Amid a carbon plinth on the console stands the milled billet gearlever, topped with an unpolished walnut summit the size of a tennis ball. It’s exaggerated, but why not? Same goes for the exposed linkages beneath. They could’ve clothed that in a handstitched leather gator, but the fact they didn’t suggests a celebration of the mechanical. You can fashion a paddleshifter from carbon fibre, titanium, or solid gold lacquered in unicorn tears, but it’s essentially a button. A button isn’t as evocative as a mechanism.
All of this would be futile – embarrassing – if the shift was as pleasurable as whisking a bucket of coal. Nothing to worry about here – it’s lovely. The walnut feels warm and welcoming to the hand and though the throw between gears is long, it never gets lost in notches or friction along the way. And – unlike the old seven speeder – you aren’t forever clenched, worried the springing will seek out the wrong cul de sac and detonate the valvetrain.
That’s just as well given Aston hasn’t built any guardrails into its ode to analogue. Auto blipping rev match function? Not here. There isn’t even a ‘what gear am I in?’ indicator on the pixelated digi-dash, nor a patronising ‘please shift up’ eco nanny. Those are all features that’ve become normal in what few worthwhile manuals are left. It’s amazing how little you miss them when they’re not there.
The Valour’s the first time we’ve had the opportunity to sample this V12 with a manual gearbox and wow, do you notice the turbo lag now your relationship with the power band is DIY. This gives you options – get stuck in and work the transmission to go hunting for the boost, or simply sit back, leave it in fourth and let the V12 haul. At 4,000rpm the massive powerplant comes on song and the Valour surges. It’s by no means the most powerful application of this engine – even with 705bhp and 555lb ft on tap you’d trouble the rear tyres more in the DBS-replacing Vanquish, but here traction in the dry is reassuringly stout.

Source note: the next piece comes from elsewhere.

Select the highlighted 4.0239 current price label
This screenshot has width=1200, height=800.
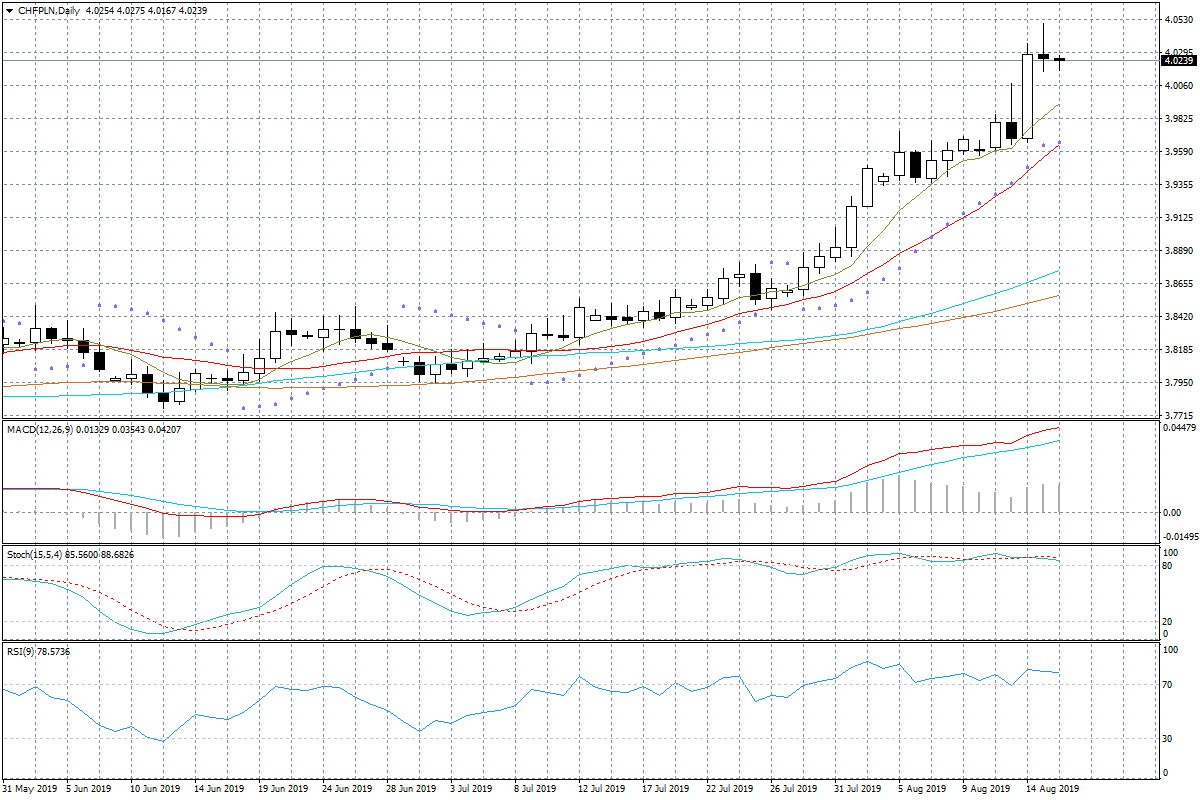(x=1177, y=61)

This isn't a car which goads you to thrash it
I asked Aston’s engineers if they could’ve pushed this vast motor further – after all it’ll develop in excess of 820bhp in the imminent Vanquish, which will cost a quarter as much as the Valour. Their opaque response was “power delivery from the engine has been tuned to suit the manual transmission, developed in partnership with Graziano”. The Italians also did Victor’s gearbox, which could cope with 614lb ft.
But like I said this isn’t a car which goads you to thrash it, because it always feels like it’s got a tunnel boring machine’s worth of torque in reserve, and the noise isn’t all top end and no trousers. Muffled by turbos, the V12 actually sounds most melodious when hauling hard from low down. On the outside, the triplet exhaust has been tuned for a more rapturous start-up.
Kept on the boil, it’s ‘have a word with yourself’ fast. And Aston could have left it there, but it must suspect at least a few Valour owners are going to bring theirs up here where the air is clear and the sheep are kamikaze, because many improvements have been made to the Vantage foundations. New shear panels front and rear. Stiffer fuel tank mounts. The adaptive dampers and power steering coding have been remapped. Often, this sort of revamp is accomplished in the name of finding lap time, but the Valour is a fantastic road car. It flows with bends, crests and dips, instead of trying to put it in a headlock.
You don’t arrive at a corner and commit to carrying as much speed as you dare. The sense of mass in the nose is immense. Take your time aiming the long bonnet into the corner. But slow in, fast out works for the Valour. Savour the moment – it’s a rare treat.
I like that Aston Martin has skilfully manoeuvred its way into an analogue niche that the likes of Ferrari, Lamborghini and McLaren can’t allow themselves to indulge in. They’re all about the headlong pursuit of more, faster, future.
Meanwhile after decades of flappy paddles, DSGs, PDKs and DCTs, the manual is now sexy and coveted. Shorthand for ‘connoisseur’. A centrepiece in the Valour, and in the GMA T.50, the Pagani Utopia and Koenigsegg CC850, the simple pleasure of changing gear is back. Just seems a shame that you have to pay a million quid to get started.